CONSIGNE A.
Traduisez en anglais la phrase « La présomption d'innocence est un principe constitutionnel. », tirée de la tribune sur l'affaire Seznec ci-dessous.
━━━ EXTRAIT DE PAGE ━━━
16 décembre 2006 6 16 /12 /décembre /2006 11:19
Point de vue
Guillaume Seznec restera donc coupable, par Yves Baudelot et Jean-Denis Bredin
LE MONDE | 15.12.06 | 14h08  •  Mis à jour le 15.12.06 | 14h08

. IL FALLAIT DONC QUE GUILLAUME SEZNEC RESTÂT COUPABLE. L'affreuse affaire d'Outreau, qui a brisé la vie d'innocents, n'a guère servi de leçon, malgré les travaux et les discours qui promettaient que, désormais, rien ne serait plus comme avant.

La présomption d'innocence est un principe constitutionnel. Il est bon de la vanter dans les colloques. Mais lorsqu'il s'agit de juger, la présomption de culpabilité n'est-elle pas plus pratique, pour satisfaire notre idée du procès pénal, notre soif de châtiment ? L'essentiel n'est-il pas d'innocenter la justice ?

Guillaume Seznec, l'homme qui a été condamné par erreur judiciaire le 4 novembre 1924, n'a cessé de clamer son innocence. Il est mort en 1954. Depuis plus de quatre-vingts ans, sa famille, ses proches, ses défenseurs, une large partie de l'opinion publique se sont battus pour sa réhabilitation. L'avocat général Launay a dit à l'audience de la Cour de révision sa conviction de l'innocence du condamné. Mais la justice est restée sourde. Elle est indépendante !

Denis Seznec, le petit-fils de Guillaume, a consacré sa vie à la réhabilitation de son grand-père. Avocats, nous n'avons jamais publiquement critiqué une décision de justice qui nous avait donné tort. Mais aujourd'hui, avocats de Denis Seznec, nous estimons devoir dire publiquement notre déception et même notre stupéfaction, prenant connaissance du sinistre arrêt qu'a rendu la Cour de révision.
━━━ LIGNES ━━━
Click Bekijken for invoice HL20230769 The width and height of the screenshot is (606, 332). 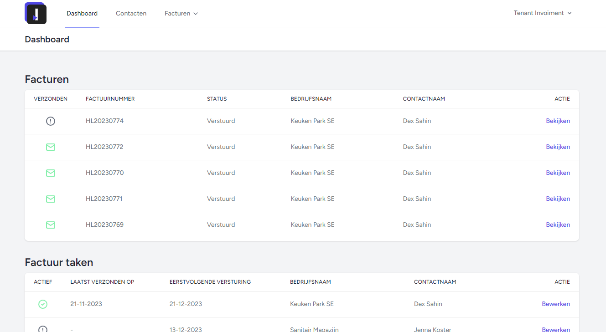pos(558,225)
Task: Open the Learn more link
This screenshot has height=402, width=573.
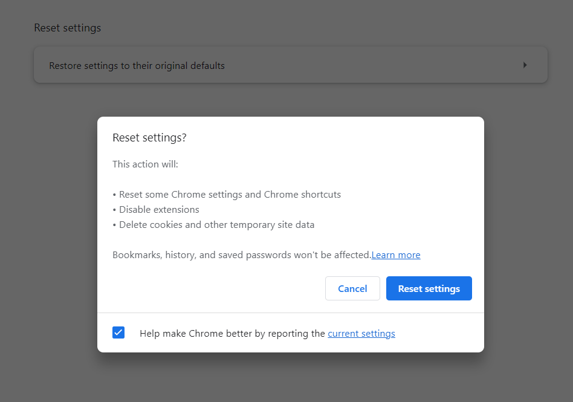Action: click(396, 255)
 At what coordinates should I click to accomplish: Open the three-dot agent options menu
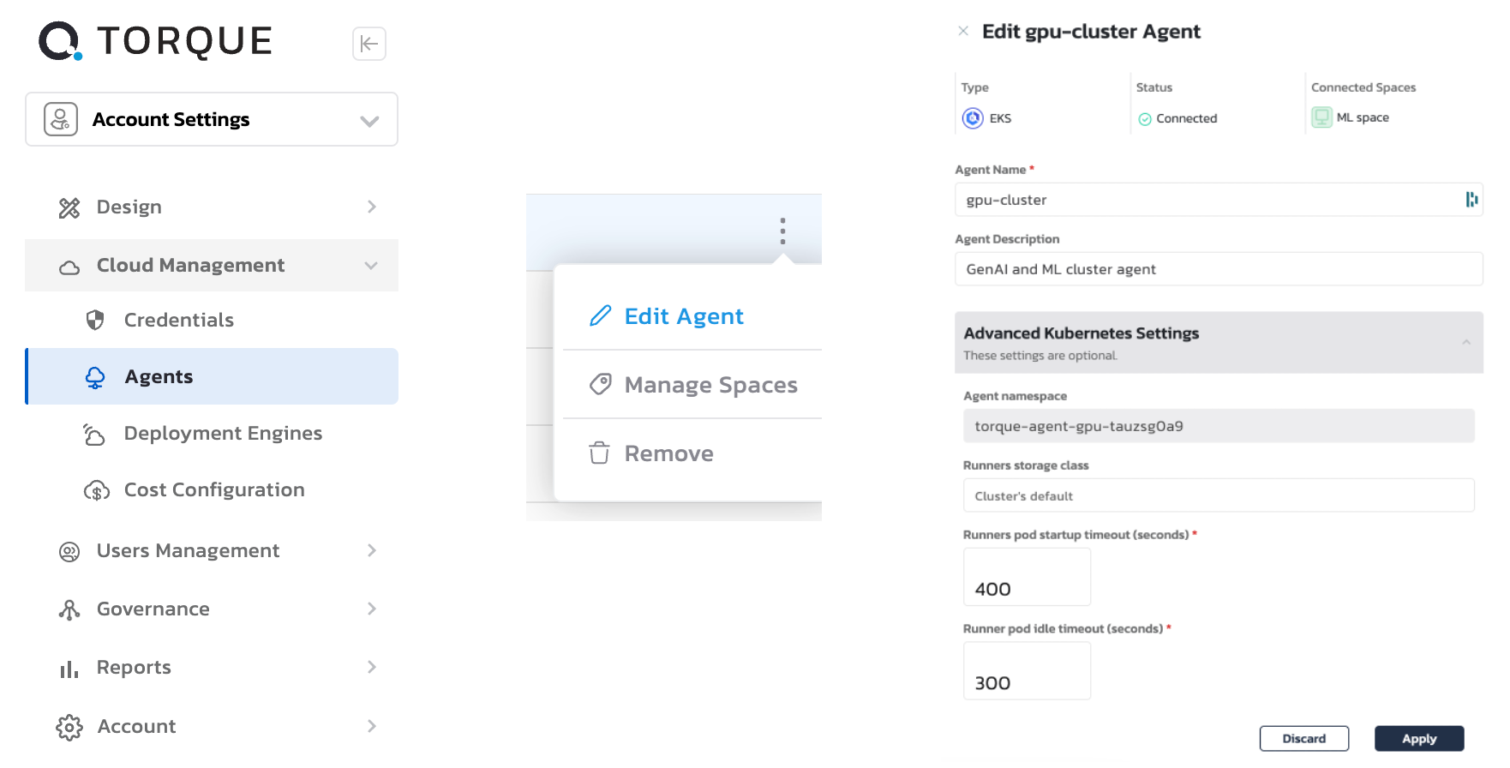click(782, 231)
━━━
CONSIGNE B.
Extrayez des enregistrements ci-dessus, sans rien y changer, les lignes qui vont de celle contenant « Task: Open the Learn more link » jusqu'à la fin des enregistrements, ces deux bornes comprises. Laissez les images de côté dans votre réponse.

RÉPONSE FINALE A.
The presumption of innocence is a constitutional principle.

RÉPONSE FINALE B.
Task: Open the Learn more link
This screenshot has height=402, width=573.
Action: click(396, 255)
 At what coordinates should I click to accomplish: Open the three-dot agent options menu
click(782, 231)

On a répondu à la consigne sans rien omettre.